- [Provided material]
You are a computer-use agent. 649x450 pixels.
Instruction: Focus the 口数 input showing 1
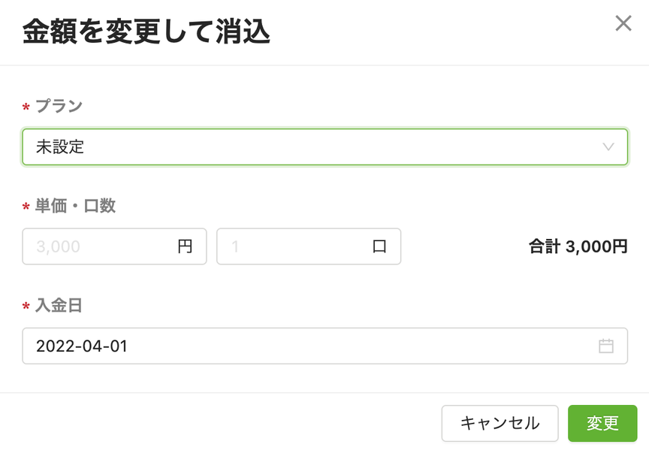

--

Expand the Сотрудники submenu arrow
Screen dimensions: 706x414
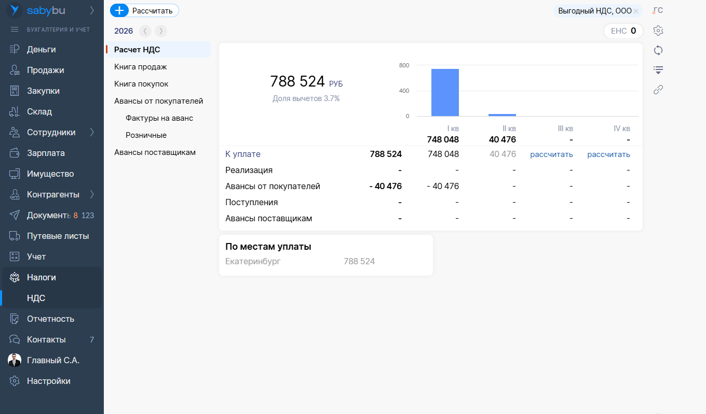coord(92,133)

- [What is required] The reply should consist solely of the lines above from the one that has "You are a computer-use agent. 649x450 pixels." through the one that has "Instruction: Focus the 口数 input showing 1", reproduced exactly.

- [Solved exercise]
You are a computer-use agent. 649x450 pixels.
Instruction: Focus the 口数 input showing 1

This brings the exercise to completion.